The reformers got rid of all that separated the living from the dead. They felt that the Catholic understanding of penance was wrong. The saints, they believed, could not pray for us and we could not pray for them. The dead then were cut off from the mutual love and support that was Church.

The Catholic Church with charity and wisdom, always prayed at every grave, for saint or sinner, “Lord, have mercy.” The Church expressed a faith in the good God who brings goodness out of evil and who loves the unlovely. Death leaves behind damaged relationships, misunderstandings unresolved and loves unspoken.

Purgatory’s essential belief is that those who die, weak in faith, imperfect in love, can still find healing at the hands of a loving Redeemer. The Reformation, in its refusal to name the dead, unknowingly endorsed death as alienation.

In the face of sin, we strengthen our faith and hope in the good God who brings us all into existence. He loves each one of us and desires to redeem us all. Traditionally Catholicism always felt at ease with death. Today the Church finds it more difficult to affirm life and at the same time to recognize death as coming to all of us. Part of our pilgrimage to the parousia is that death is what each of us must meet. Most Catholics frequently say: “Pray for us now and at the hour of our death.”

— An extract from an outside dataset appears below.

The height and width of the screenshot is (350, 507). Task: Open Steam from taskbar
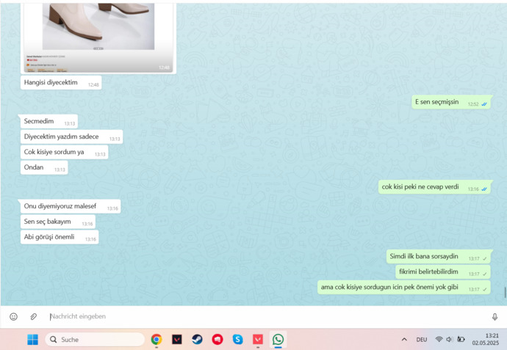(x=197, y=339)
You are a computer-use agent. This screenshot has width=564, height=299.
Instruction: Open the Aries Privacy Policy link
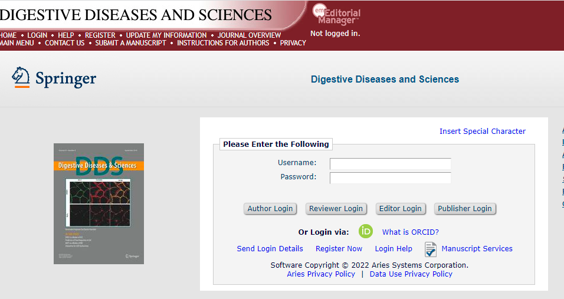tap(321, 274)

Pope John Paul II, never denied the importance of death.

Reflection on death is, in fact, beneficial because it relativizes all the secondary realities that we have unfortunately absolutized, namely riches, success and power.

The Church must challenge “death-denial” by helping people who do not know how to deal with fear and pain.  

Father Duggan, who died March 7, 2007, was a graduate of the Jesuit School of Theology in the Graduate Theological Union, Berkeley, Calif., and the Pontifical Marianum Research Institute at the University of Dayton.